## Given records
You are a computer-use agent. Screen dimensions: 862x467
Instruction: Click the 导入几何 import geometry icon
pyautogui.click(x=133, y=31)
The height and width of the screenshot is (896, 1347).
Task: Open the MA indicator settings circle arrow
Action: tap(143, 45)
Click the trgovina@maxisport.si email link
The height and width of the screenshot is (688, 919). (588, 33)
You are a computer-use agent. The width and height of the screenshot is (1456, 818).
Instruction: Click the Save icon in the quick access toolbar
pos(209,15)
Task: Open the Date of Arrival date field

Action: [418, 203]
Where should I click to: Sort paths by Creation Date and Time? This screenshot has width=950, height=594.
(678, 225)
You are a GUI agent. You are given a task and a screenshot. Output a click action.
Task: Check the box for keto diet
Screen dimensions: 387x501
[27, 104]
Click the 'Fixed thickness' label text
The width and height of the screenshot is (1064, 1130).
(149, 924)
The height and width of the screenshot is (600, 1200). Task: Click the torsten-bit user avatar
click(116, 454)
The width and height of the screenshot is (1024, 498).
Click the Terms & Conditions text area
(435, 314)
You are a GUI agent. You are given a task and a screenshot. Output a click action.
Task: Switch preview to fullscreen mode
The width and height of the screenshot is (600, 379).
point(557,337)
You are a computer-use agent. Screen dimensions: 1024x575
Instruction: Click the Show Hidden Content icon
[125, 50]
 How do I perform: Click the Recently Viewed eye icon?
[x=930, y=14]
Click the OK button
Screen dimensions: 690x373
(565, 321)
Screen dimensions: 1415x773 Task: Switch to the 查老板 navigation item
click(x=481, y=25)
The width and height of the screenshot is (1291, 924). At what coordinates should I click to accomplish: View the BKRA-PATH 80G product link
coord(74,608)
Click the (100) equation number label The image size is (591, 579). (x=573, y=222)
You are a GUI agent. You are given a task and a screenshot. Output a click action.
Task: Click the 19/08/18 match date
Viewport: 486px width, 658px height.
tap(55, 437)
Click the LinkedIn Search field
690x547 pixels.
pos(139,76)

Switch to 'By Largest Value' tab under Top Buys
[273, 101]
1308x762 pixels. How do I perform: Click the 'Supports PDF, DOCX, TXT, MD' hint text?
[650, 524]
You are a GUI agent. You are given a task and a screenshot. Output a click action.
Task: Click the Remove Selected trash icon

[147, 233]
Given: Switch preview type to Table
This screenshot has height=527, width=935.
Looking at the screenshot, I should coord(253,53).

## The request
Reproduce the records above verbatim, without altering any line.

## Full solution
You are a computer-use agent. Screen dimensions: 862x467
Instruction: Click the 导入几何 import geometry icon
pyautogui.click(x=133, y=31)
The height and width of the screenshot is (896, 1347).
Task: Open the MA indicator settings circle arrow
Action: tap(143, 45)
Click the trgovina@maxisport.si email link
The height and width of the screenshot is (688, 919). (588, 33)
You are a computer-use agent. The width and height of the screenshot is (1456, 818).
Instruction: Click the Save icon in the quick access toolbar
pos(209,15)
Task: Open the Date of Arrival date field

Action: [418, 203]
Where should I click to: Sort paths by Creation Date and Time? This screenshot has width=950, height=594.
(678, 225)
You are a GUI agent. You are given a task and a screenshot. Output a click action.
Task: Check the box for keto diet
Screen dimensions: 387x501
[27, 104]
Click the 'Fixed thickness' label text
The width and height of the screenshot is (1064, 1130).
(149, 924)
The height and width of the screenshot is (600, 1200). Task: Click the torsten-bit user avatar
click(116, 454)
The width and height of the screenshot is (1024, 498).
Click the Terms & Conditions text area
(435, 314)
You are a GUI agent. You are given a task and a screenshot. Output a click action.
Task: Switch preview to fullscreen mode
The width and height of the screenshot is (600, 379).
point(557,337)
You are a computer-use agent. Screen dimensions: 1024x575
Instruction: Click the Show Hidden Content icon
[125, 50]
 How do I perform: Click the Recently Viewed eye icon?
[x=930, y=14]
Click the OK button
Screen dimensions: 690x373
(565, 321)
Screen dimensions: 1415x773 Task: Switch to the 查老板 navigation item
click(x=481, y=25)
The width and height of the screenshot is (1291, 924). At what coordinates should I click to accomplish: View the BKRA-PATH 80G product link
coord(74,608)
Click the (100) equation number label The image size is (591, 579). (x=573, y=222)
You are a GUI agent. You are given a task and a screenshot. Output a click action.
Task: Click the 19/08/18 match date
Viewport: 486px width, 658px height.
tap(55, 437)
Click the LinkedIn Search field
690x547 pixels.
pos(139,76)

Switch to 'By Largest Value' tab under Top Buys
[273, 101]
1308x762 pixels. How do I perform: Click the 'Supports PDF, DOCX, TXT, MD' hint text?
[650, 524]
You are a GUI agent. You are given a task and a screenshot. Output a click action.
Task: Click the Remove Selected trash icon

[147, 233]
Given: Switch preview type to Table
This screenshot has height=527, width=935.
Looking at the screenshot, I should coord(253,53).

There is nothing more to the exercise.